If I might indicate in a word what I take to be the tendency of the modern treatment of the Atonement, I would say that it consists in the endeavor to give a spiritual interpretation to the great fact which lies at the heart of our Redemption; not necessarily to deny its judicial aspect—for that, I take it, will be found impossible—but to remove from it the hard, legal aspect it is apt to assume when treated as a purely external fact, without regard to its inner spiritual content; and, further, to bring it into harmony with the spiritual laws and analogies which obtain in other spheres. There is the attempt (1) to find spiritual laws which will make the Atonement itself intelligible; and (2) to find spiritual laws which connect the Atonement with the new life which springs from it. I may add that this is a department of the truth in which I think that the theology of our own country [Scotland] has rendered better service to the Christian view than the theology of the Continent.

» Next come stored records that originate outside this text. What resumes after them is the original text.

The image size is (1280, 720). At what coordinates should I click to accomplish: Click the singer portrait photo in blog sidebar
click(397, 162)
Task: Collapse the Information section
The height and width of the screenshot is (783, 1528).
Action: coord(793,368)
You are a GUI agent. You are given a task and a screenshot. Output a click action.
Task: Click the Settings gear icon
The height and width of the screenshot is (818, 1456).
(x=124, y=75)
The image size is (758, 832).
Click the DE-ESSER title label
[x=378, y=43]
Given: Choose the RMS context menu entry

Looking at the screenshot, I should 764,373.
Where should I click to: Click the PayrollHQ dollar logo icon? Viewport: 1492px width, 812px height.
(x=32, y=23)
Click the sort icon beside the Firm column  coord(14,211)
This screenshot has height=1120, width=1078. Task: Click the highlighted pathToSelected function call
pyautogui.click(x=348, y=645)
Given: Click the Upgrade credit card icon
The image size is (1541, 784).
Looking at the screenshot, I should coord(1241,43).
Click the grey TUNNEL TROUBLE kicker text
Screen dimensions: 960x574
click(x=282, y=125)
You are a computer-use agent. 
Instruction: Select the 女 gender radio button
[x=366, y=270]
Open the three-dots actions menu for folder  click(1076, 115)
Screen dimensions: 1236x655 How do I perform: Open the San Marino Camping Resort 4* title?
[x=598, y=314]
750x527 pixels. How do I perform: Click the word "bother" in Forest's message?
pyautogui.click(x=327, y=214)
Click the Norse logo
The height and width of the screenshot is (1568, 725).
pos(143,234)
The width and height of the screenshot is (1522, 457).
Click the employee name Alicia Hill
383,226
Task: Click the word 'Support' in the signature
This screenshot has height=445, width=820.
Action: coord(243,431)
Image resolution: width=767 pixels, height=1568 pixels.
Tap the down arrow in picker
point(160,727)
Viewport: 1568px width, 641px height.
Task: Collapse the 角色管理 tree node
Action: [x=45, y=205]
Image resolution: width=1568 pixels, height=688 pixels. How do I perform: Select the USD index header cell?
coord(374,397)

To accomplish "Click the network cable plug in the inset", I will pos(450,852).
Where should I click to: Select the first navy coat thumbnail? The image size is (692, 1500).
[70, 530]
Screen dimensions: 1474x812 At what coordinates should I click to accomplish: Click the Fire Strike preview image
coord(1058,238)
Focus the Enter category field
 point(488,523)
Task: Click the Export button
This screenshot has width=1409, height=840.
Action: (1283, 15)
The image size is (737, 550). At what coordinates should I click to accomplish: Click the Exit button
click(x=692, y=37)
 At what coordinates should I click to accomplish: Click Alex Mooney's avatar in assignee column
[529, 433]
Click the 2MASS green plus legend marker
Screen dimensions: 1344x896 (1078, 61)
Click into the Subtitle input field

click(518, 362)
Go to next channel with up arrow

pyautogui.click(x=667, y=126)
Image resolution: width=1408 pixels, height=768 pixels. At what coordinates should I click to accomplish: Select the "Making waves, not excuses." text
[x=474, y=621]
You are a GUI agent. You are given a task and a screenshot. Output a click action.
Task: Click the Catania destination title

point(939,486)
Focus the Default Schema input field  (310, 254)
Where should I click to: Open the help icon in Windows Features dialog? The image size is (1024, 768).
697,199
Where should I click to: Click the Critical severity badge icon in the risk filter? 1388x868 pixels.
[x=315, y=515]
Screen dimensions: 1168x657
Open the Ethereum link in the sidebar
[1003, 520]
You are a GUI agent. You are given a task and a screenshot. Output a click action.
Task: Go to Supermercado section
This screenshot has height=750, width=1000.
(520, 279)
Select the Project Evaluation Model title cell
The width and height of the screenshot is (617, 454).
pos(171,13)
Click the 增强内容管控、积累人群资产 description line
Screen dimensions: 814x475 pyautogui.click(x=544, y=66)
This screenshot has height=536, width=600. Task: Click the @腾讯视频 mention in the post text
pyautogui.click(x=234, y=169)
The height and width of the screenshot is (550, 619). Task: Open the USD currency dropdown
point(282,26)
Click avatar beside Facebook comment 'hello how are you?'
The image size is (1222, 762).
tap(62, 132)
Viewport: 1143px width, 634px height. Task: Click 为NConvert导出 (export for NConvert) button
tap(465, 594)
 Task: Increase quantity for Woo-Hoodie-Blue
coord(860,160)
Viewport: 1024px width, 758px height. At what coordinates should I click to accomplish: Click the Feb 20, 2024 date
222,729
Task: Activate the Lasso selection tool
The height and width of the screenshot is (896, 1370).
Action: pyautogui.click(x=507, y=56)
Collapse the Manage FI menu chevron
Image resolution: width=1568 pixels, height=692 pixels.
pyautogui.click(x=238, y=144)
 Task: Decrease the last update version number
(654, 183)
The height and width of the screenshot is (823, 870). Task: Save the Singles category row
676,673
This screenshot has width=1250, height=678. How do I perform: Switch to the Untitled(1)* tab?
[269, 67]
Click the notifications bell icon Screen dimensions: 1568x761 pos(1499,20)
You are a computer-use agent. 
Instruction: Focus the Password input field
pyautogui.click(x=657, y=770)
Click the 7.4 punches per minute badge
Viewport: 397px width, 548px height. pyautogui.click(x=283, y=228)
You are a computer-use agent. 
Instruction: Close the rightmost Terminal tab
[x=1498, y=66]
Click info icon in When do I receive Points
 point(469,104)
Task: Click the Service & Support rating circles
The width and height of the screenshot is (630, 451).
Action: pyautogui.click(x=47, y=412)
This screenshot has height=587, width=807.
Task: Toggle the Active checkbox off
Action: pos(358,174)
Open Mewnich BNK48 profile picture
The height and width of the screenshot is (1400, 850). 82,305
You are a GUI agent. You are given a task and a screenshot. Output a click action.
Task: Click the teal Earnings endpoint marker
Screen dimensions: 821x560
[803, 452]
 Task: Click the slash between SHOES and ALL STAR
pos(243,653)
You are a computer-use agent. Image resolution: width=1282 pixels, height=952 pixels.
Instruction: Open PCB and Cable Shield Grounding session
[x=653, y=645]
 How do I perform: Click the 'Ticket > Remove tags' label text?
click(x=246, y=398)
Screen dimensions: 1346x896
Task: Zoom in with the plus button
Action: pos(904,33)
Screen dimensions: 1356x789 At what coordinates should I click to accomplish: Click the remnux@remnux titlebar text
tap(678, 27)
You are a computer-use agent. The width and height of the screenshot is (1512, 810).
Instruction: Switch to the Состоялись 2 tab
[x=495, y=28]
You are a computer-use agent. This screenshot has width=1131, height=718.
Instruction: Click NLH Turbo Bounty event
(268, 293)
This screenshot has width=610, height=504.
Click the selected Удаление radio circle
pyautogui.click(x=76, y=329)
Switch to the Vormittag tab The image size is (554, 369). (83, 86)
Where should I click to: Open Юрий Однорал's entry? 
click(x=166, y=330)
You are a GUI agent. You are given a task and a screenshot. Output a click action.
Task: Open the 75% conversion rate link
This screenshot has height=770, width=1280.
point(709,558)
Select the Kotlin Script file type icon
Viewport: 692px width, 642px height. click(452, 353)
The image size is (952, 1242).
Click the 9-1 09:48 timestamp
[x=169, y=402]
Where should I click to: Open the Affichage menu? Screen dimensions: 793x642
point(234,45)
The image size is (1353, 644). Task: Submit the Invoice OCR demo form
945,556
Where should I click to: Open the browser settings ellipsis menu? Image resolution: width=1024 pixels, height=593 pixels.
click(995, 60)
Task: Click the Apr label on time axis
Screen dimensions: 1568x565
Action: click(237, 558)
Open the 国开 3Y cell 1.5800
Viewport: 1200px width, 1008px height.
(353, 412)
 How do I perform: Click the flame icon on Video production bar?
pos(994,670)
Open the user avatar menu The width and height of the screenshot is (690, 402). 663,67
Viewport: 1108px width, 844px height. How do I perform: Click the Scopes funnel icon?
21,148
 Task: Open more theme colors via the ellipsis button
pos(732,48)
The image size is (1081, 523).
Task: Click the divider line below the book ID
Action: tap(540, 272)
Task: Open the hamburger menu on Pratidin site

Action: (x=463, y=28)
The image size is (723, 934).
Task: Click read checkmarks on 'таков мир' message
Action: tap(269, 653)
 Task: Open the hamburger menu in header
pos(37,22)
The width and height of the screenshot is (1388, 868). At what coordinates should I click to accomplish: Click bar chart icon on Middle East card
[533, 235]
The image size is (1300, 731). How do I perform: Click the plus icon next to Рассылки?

In accordance with my plan, I am led to study this subject of Atonement through Christ especially from the point of view of the Incarnation. There is an advantage in this method, for as, on the one hand, we see how the Atonement rises naturally out of the Incarnation, so that the Son of God could not appear in our nature without undertaking such a work as this term denotes; so, on the other, we see that the Incarnation is itself a pledge and anticipation of reconciliation. It is evident that such an event could never have taken place had there been no purpose or possibility of salvation, had humanity been a hopelessly ruined and rejected race. In principle, therefore, the Incarnation is the declaration of a purpose to save the world. It is more: it is itself a certain stage in that reconciliation, and the point of departure for every other. In the Incarnation, God and man are already in a sense one. In Christ a pure point of union is established with our fallen and sin-laden humanity, and this carries with it the assurance that everything else necessary for the complete recovery of the world to God will not be lacking.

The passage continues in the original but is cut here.